### EXCERPTED TEXT
* begin *

Atom interferometry in an optical cavity

We have demonstrated the first light pulse atom interferometer using an in-vacuum optical cavity to generate the matter wave beamsplitters. An optical cavity allows for a compact setup with several advantages over traditional atom interferometers. Even with modest laser power, large intracavity intensity should enable high order multiphoton beamsplitters which increase the sensitivity of an interferometer. Clean wavefronts from spatial mode filtering can reduce contrast loss for both light pulse interferometers as well as optical lattice based interferometers. In addition, well-defined spatial modes allow many useful properties such as the beam size, waist position, and divergence to be determined with high accuracy. Finally, the use of high order transverse spatial modes gives multiple self-aligned beams useful in applications such as Sagnac interferometry for rotation sensing. We discuss our recent investigations into novel beamsplitters and interferometer geometries in the optical cavity and the implications for a compact inertial sensor as well as measurements of the gravitational Aharanov-Bohm effect and Newton's gravitational constant.

* end *

### STATED TASK A
Could you swap "Instruction" for "Command" in the three records below, changing nothing else, and leave the pictures out of your copy?

### THE DATA
* begin *

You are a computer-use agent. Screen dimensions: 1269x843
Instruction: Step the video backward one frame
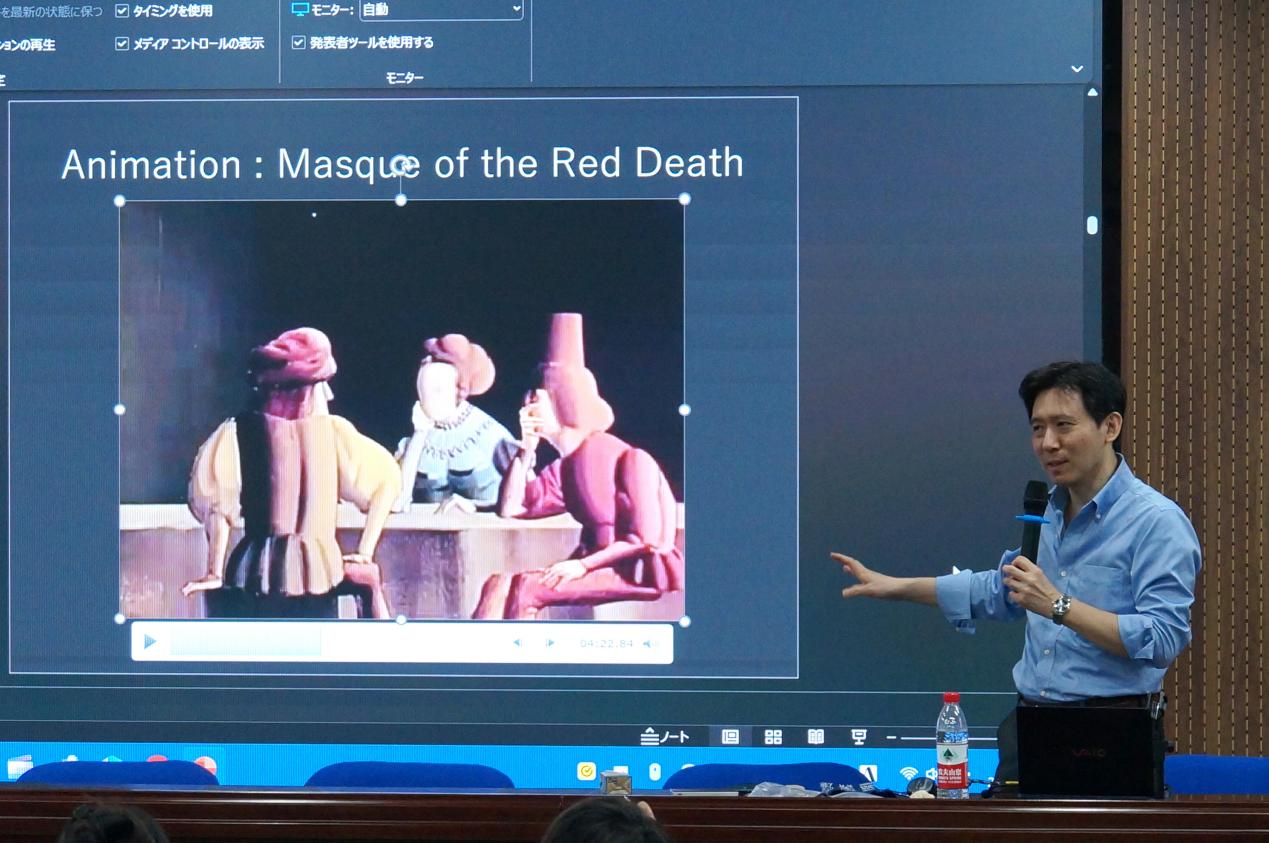click(517, 643)
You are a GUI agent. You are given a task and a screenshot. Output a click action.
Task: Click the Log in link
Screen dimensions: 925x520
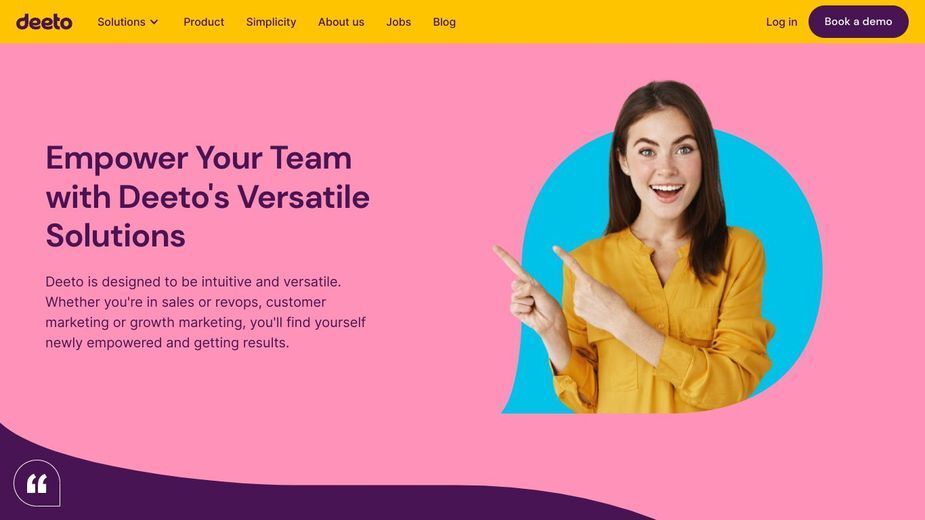[781, 22]
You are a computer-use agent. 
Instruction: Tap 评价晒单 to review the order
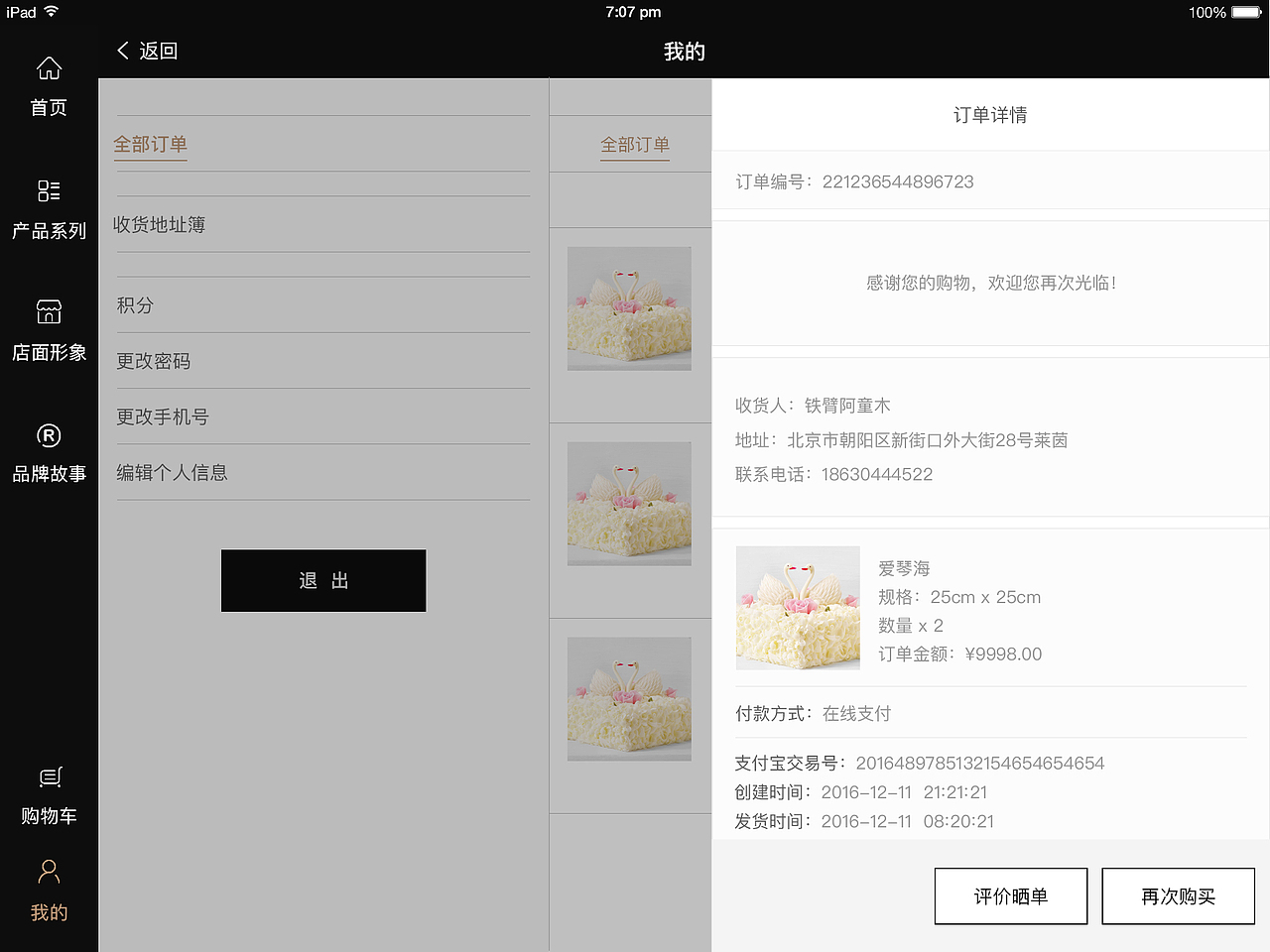tap(1010, 895)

* end *

### STATED TASK B
Can you write out the whole excerpt on atom interferometry in an optical cavity again, word for word?

### COMPLETE OUTPUT A
You are a computer-use agent. Screen dimensions: 1269x843
Command: Step the video backward one frame
click(517, 643)
You are a GUI agent. You are given a task and a screenshot. Output a click action.
Task: Click the Log in link
Screen dimensions: 925x520
[781, 22]
You are a computer-use agent. 
Command: Tap 评价晒单 to review the order
tap(1010, 895)

### COMPLETE OUTPUT B
Atom interferometry in an optical cavity

We have demonstrated the first light pulse atom interferometer using an in-vacuum optical cavity to generate the matter wave beamsplitters. An optical cavity allows for a compact setup with several advantages over traditional atom interferometers. Even with modest laser power, large intracavity intensity should enable high order multiphoton beamsplitters which increase the sensitivity of an interferometer. Clean wavefronts from spatial mode filtering can reduce contrast loss for both light pulse interferometers as well as optical lattice based interferometers. In addition, well-defined spatial modes allow many useful properties such as the beam size, waist position, and divergence to be determined with high accuracy. Finally, the use of high order transverse spatial modes gives multiple self-aligned beams useful in applications such as Sagnac interferometry for rotation sensing. We discuss our recent investigations into novel beamsplitters and interferometer geometries in the optical cavity and the implications for a compact inertial sensor as well as measurements of the gravitational Aharanov-Bohm effect and Newton's gravitational constant.